Would you restate, word for word, only the lines starting at the one with "The image size is (1366, 744)." and ending with the final line of the entries below? Pictures stay out.

◆ **Source records**:
—————
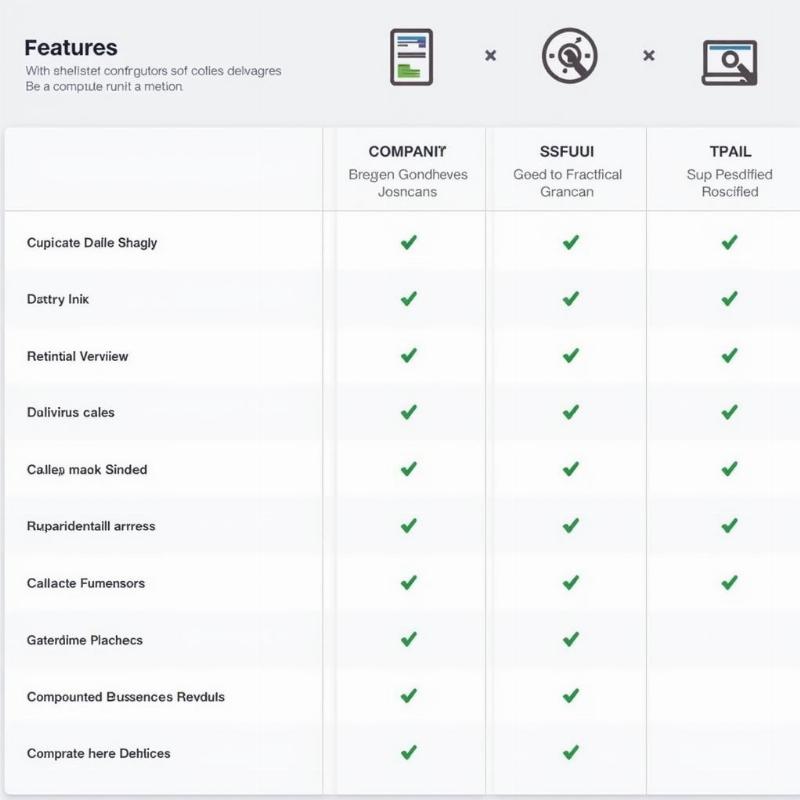The height and width of the screenshot is (800, 800).
Task: Click the Callep maok Sinded row label
Action: (87, 469)
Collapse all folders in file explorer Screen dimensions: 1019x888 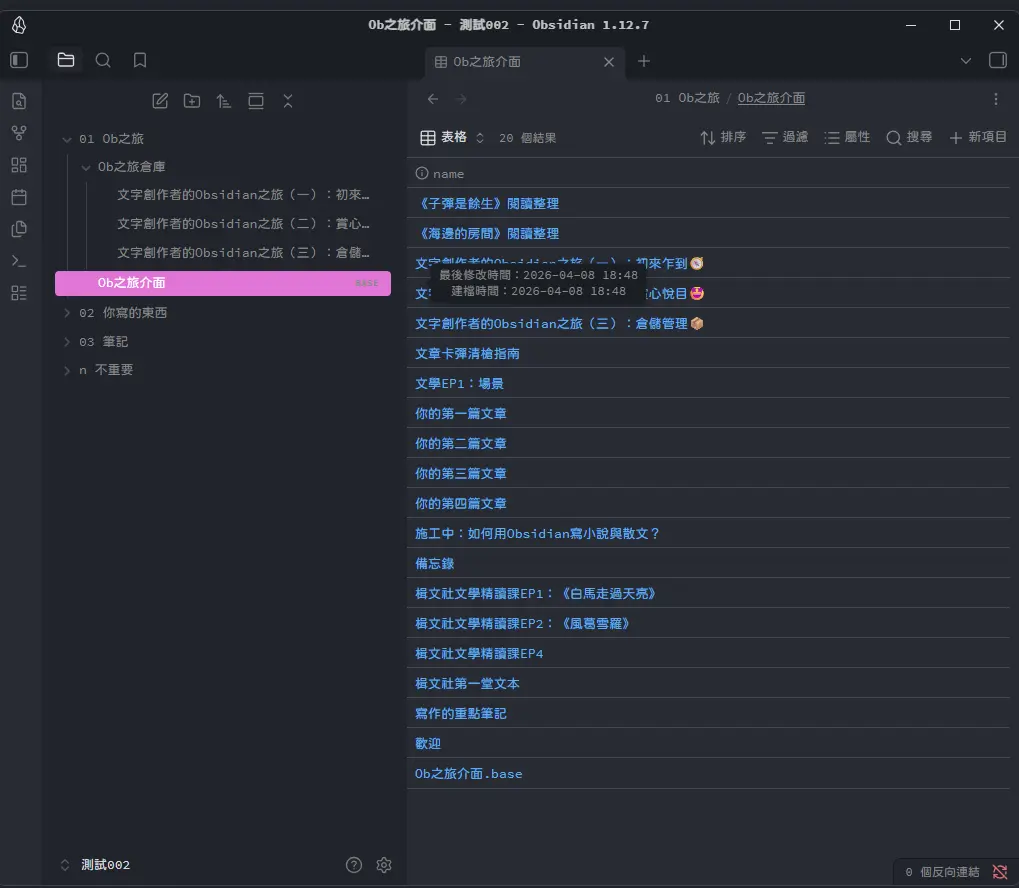[288, 101]
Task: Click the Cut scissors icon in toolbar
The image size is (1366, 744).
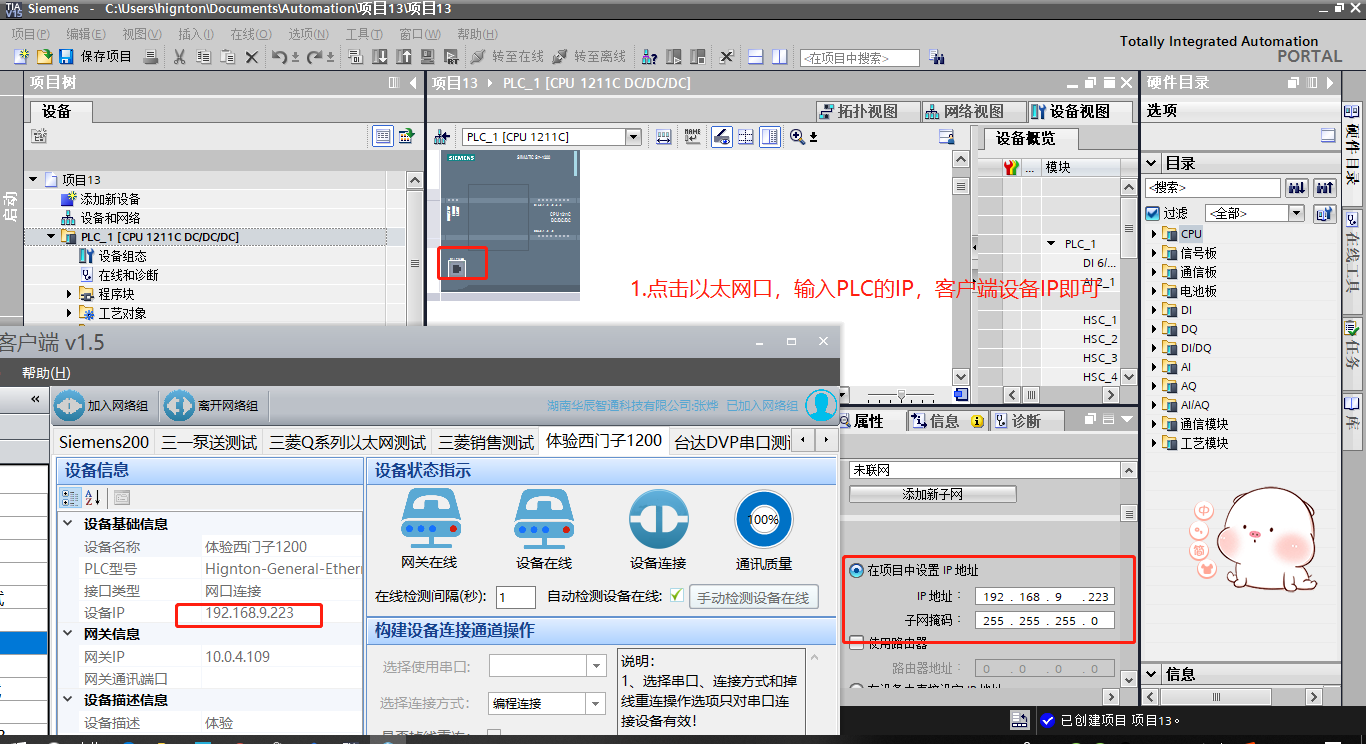Action: click(179, 57)
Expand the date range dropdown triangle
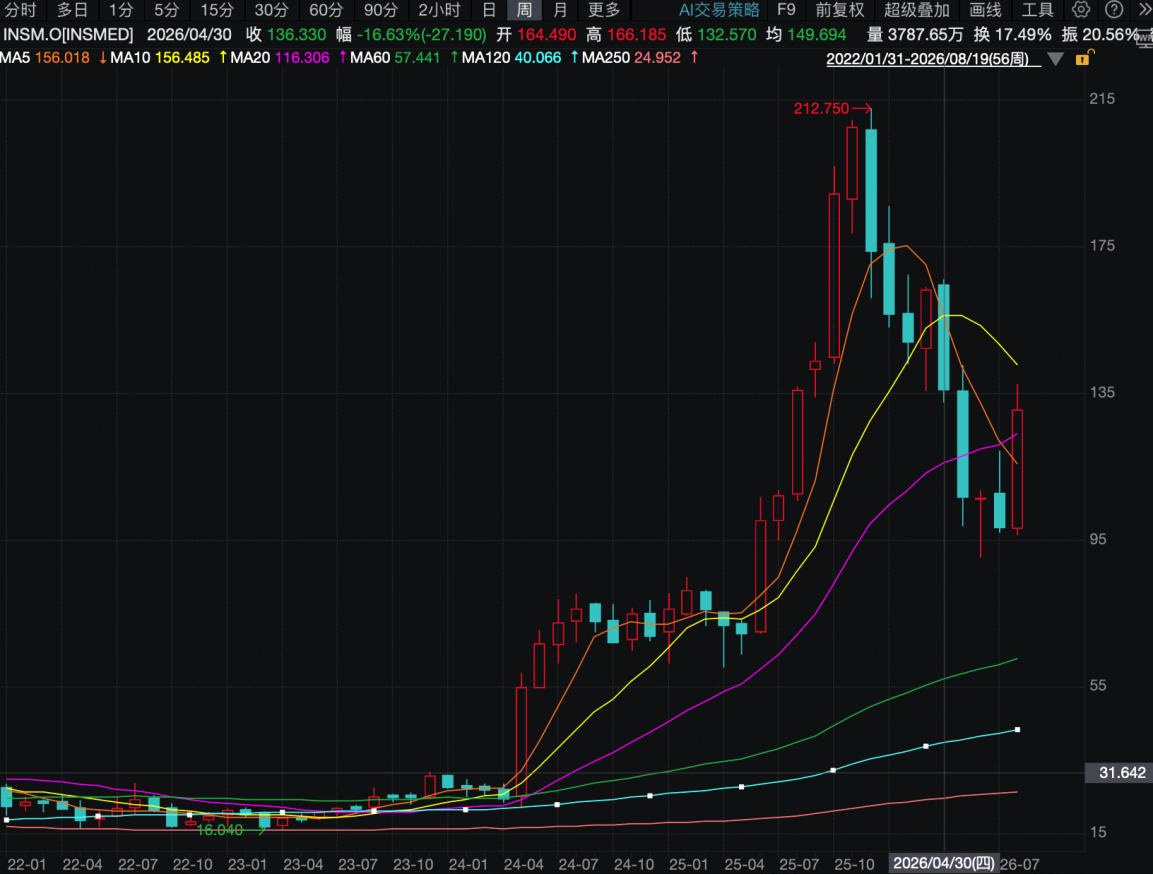1153x875 pixels. [1055, 60]
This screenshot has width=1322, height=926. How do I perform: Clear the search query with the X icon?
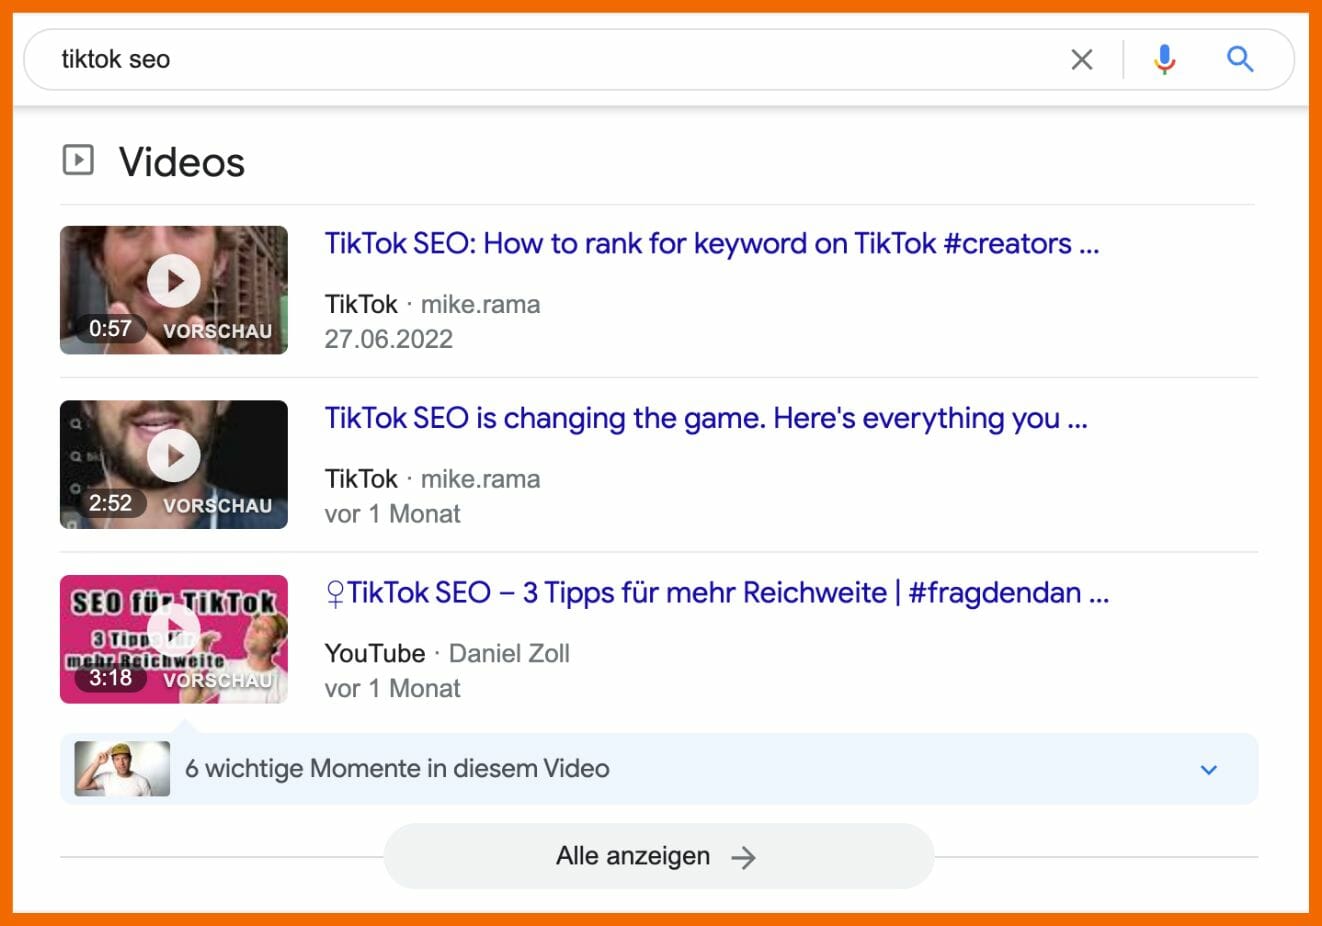point(1081,59)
—————
◆ **ANSWER TO THIS EXERCISE**:
The image size is (1366, 744).
Action: click(179, 57)
Expand the date range dropdown triangle
1153x875 pixels. [1055, 60]
This screenshot has width=1322, height=926. How do I perform: Clear the search query with the X icon?
point(1081,59)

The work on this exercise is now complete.